[Word and element pointing entries]
>>>>
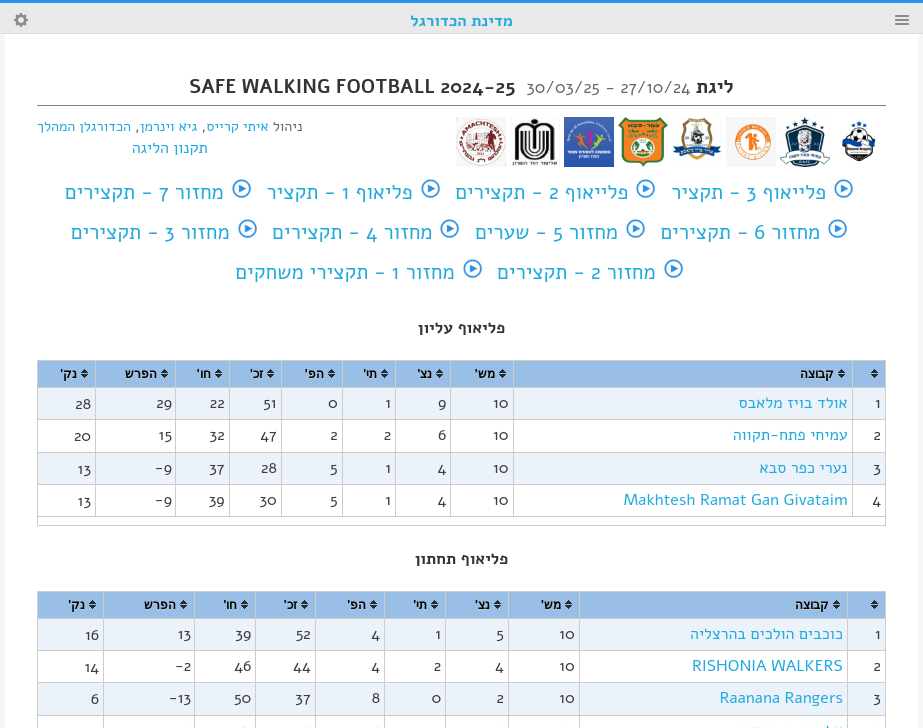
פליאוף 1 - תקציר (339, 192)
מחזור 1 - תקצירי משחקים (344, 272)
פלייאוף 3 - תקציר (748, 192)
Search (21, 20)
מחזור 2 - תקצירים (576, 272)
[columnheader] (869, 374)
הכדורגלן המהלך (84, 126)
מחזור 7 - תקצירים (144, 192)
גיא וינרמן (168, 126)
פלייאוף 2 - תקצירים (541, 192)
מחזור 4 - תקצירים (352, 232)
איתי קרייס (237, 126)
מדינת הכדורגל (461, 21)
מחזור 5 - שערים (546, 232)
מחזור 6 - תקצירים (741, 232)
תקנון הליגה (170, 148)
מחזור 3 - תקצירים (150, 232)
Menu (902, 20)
<<<<
>>>>
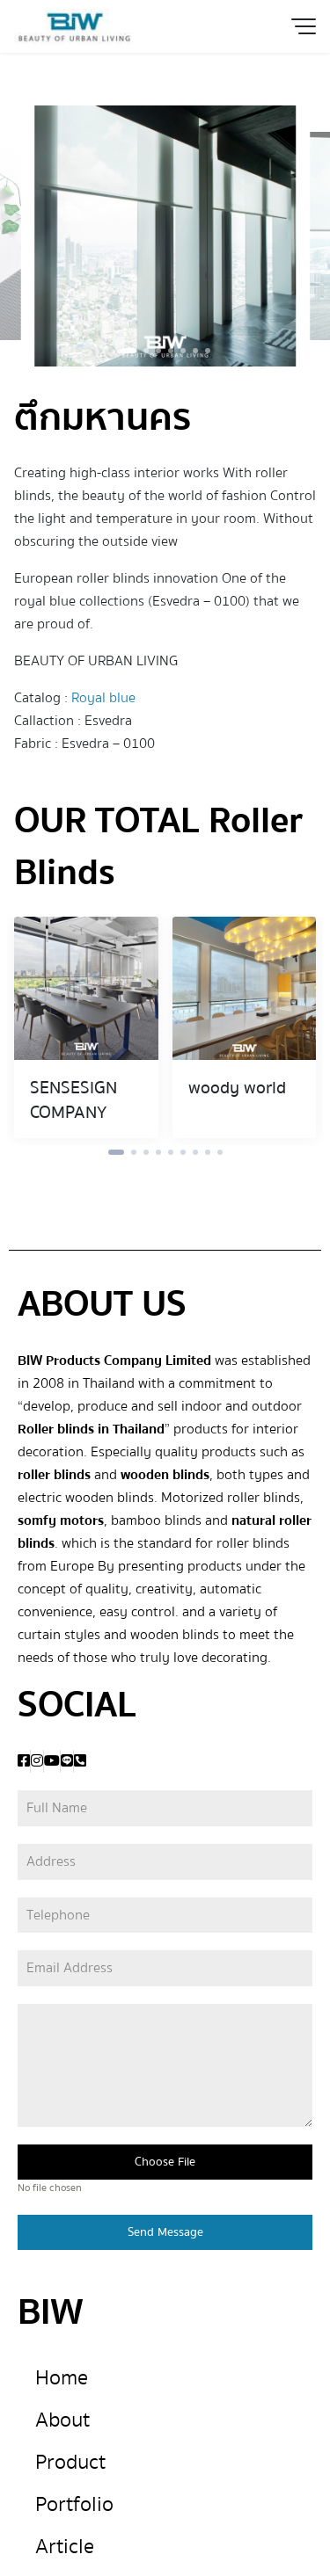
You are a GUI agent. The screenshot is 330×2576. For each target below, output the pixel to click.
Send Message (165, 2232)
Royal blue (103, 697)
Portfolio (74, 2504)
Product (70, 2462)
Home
<<<<
:: Stated goal ::
Render the material as a numbered list, covering everything from the line containing "פלייאוף 2 - תקצירים (541, 192)" down to the line containing "מחזור 3 - תקצירים (150, 232)", with both of those lines included and any blank lines left out.

:: The response ::
1. פלייאוף 2 - תקצירים (541, 192)
2. מחזור 4 - תקצירים (352, 232)
3. איתי קרייס (237, 126)
4. מדינת הכדורגל (461, 21)
5. מחזור 5 - שערים (546, 232)
6. מחזור 6 - תקצירים (741, 232)
7. תקנון הליגה (170, 148)
8. מחזור 3 - תקצירים (150, 232)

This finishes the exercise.